“Well, I should be pleased enough if mine were coming to see me,” said Phoebe, good-temperedly. “I don’t know what else to guess. Has some one given you a present?”
“Wish they had!” ejaculated Rhoda. “No, I’m sorry to say nobody’s had so much good sense. But there’s somebody—I shall have to tell you sooner or later, you stupid goose, so I may as well do it now—somebody’s coming to Number Four. Mrs Eleanor Darcy, a cousin of my Lord Polesworth—only think!—and (that’s best of all) she’s got a nephew.”
“How is that best of all?” asked Phoebe.
“Mr Marcus Welles—isn’t it a pretty name?—and he will come with her, to settle her in her new house. ‘Why?’ Oh, what a silly Phoebe you are! He has three thousand a year.”

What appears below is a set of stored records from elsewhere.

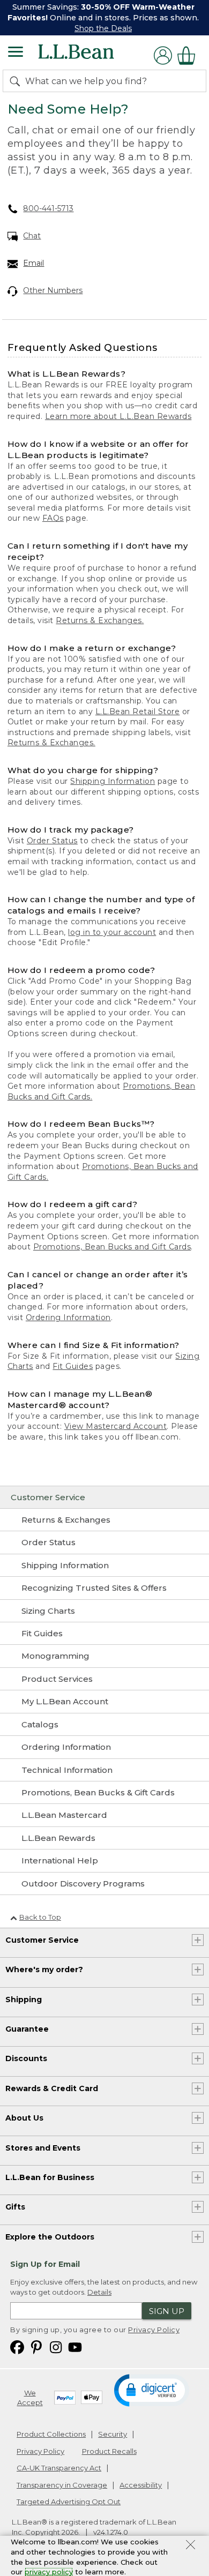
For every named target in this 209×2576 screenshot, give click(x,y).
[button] (151, 2389)
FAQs (53, 518)
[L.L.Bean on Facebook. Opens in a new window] (17, 2347)
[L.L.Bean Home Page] (90, 55)
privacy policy (49, 2571)
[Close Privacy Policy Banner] (190, 2546)
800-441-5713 (48, 208)
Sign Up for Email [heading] (45, 2264)
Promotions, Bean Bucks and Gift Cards (112, 1247)
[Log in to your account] (163, 55)
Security (112, 2434)
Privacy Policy (154, 2329)
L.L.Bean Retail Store (137, 711)
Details (99, 2292)
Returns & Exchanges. (100, 620)
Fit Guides (73, 1366)
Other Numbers (53, 290)
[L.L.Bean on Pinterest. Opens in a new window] (36, 2347)
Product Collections (51, 2434)
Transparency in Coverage (62, 2485)
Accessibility (141, 2485)
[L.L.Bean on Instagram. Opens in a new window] (56, 2347)
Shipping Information (112, 781)
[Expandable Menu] (15, 53)
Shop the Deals (103, 28)
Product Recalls (109, 2451)
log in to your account (112, 932)
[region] (104, 17)
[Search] (17, 81)
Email (33, 263)
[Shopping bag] (189, 55)
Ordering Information (68, 1317)
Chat (32, 236)
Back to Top (40, 1917)
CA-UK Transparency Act (59, 2467)
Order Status (52, 840)
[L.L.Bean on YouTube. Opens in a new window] (75, 2347)
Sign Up (166, 2311)
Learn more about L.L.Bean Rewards (118, 416)
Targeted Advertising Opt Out (69, 2501)
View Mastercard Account (115, 1426)
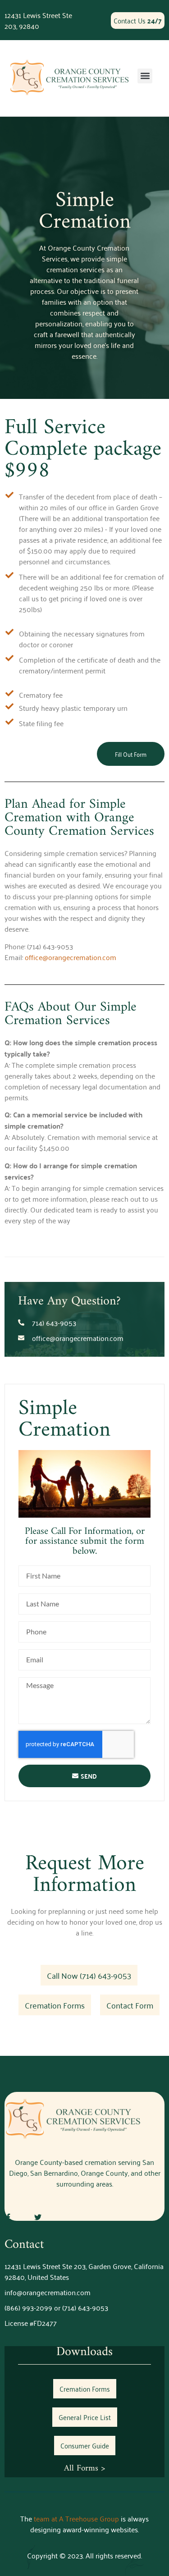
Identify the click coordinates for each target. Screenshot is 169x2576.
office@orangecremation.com (70, 957)
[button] (144, 76)
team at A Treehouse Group (76, 2518)
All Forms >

“Then I should think he might take better care of his aunt than let her be an indigent gentlewoman,” said Phoebe, rather warmly.
“As if he would want to be pothered with an old aunt!” cried Rhoda. “But I’ll tell you what (you are so silly, you want telling everything!)—I mean to set my cap at him.”
“Won’t you have some cleaner lace on it first?” suggested Phoebe, with the exceedingly quiet, dry fun which was one of her characteristics.
“You stupid, literal thing!” said Rhoda. “I might as well talk to the cat. Oh, here you come, Molly! Now for tea, if ’tis ready, and then—”
Madam was already at the tea-table, and Baxter was just bringing in the kettle.
“I trust you have had a pleasant walk, my dears,” said she, kindly, as the four girls filed in—Molly first, Phoebe last.